Over the last few days, the Pre-Algebra students have been working with transformations. On Wednesday, they looked at the properties of various shapes that tessellate when only using translation.
Today, in 2nd period, we extended that and talked about reflection. This was a mistake. If I had planned it better, I would have moved to rotation first.
In anticipation of the difficult discussion that came with reflection of triangles, I built an applet in GeoGebra!
It allows the user to modify the angle measure and the lengths of two of the sides to create any triangle they want. It also reflects those triangles over the sides multiple times, creating a kaleidoscope
Translation is pretty limiting in terms of the patters that can be developed.
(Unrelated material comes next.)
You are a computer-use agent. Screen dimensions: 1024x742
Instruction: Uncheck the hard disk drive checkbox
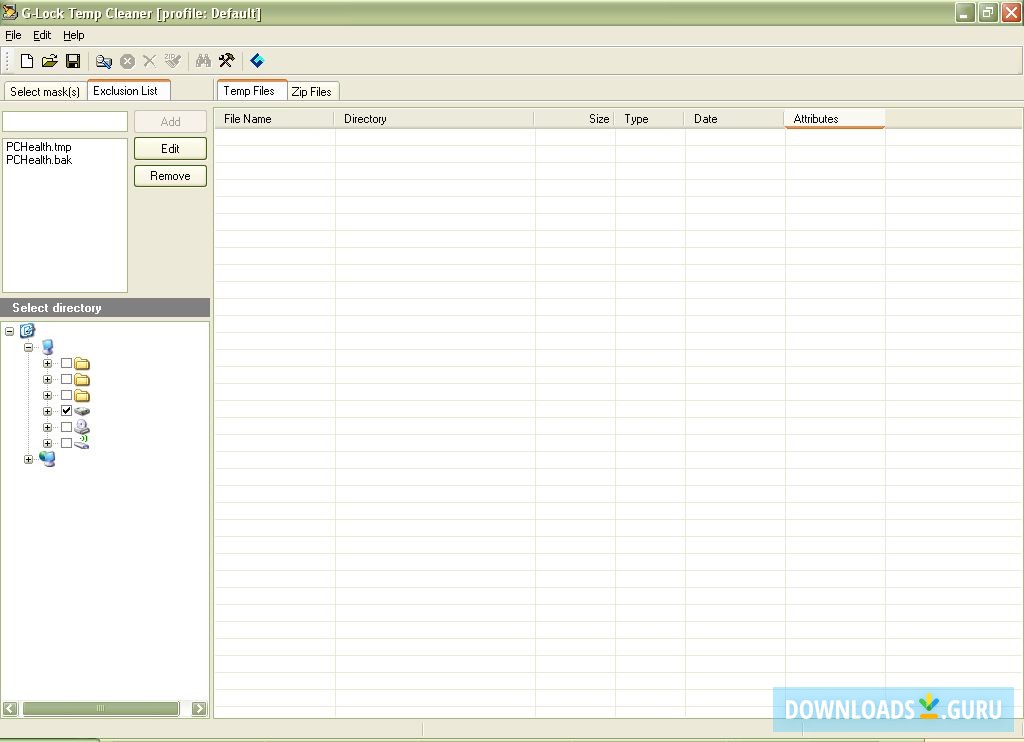[67, 411]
Rotation is the next logical step because a clever person can use well placed mirrors to create a rotation, but reflection can't always be found through translation and rotation alone.
So I planned better and changed my lesson for my afternoon classes.
Thankfully, the class that's now on a slightly different schedule only has 5 kids in it and it will be easier to get them back on the track.
Not because it was necessary for the current discussion on rotation, but because later, including circles into the conversation will help students to better grasp the concept of rotation, I built another applet!
At NCTM this week, someone mentioned how when we teach rotation of objects, we only ever talk about 45-, and 90-degree rotations and I realized that he was right. He put up a picture with the rotation circles visible and it made so much sense that I wondered why I hadn't thought about it before!
Even having only had 3 work days this week, I'm exhausted and deeply glad that it's the weekend.
I'm going to go to dinner and watch Doctor Strange with some friends!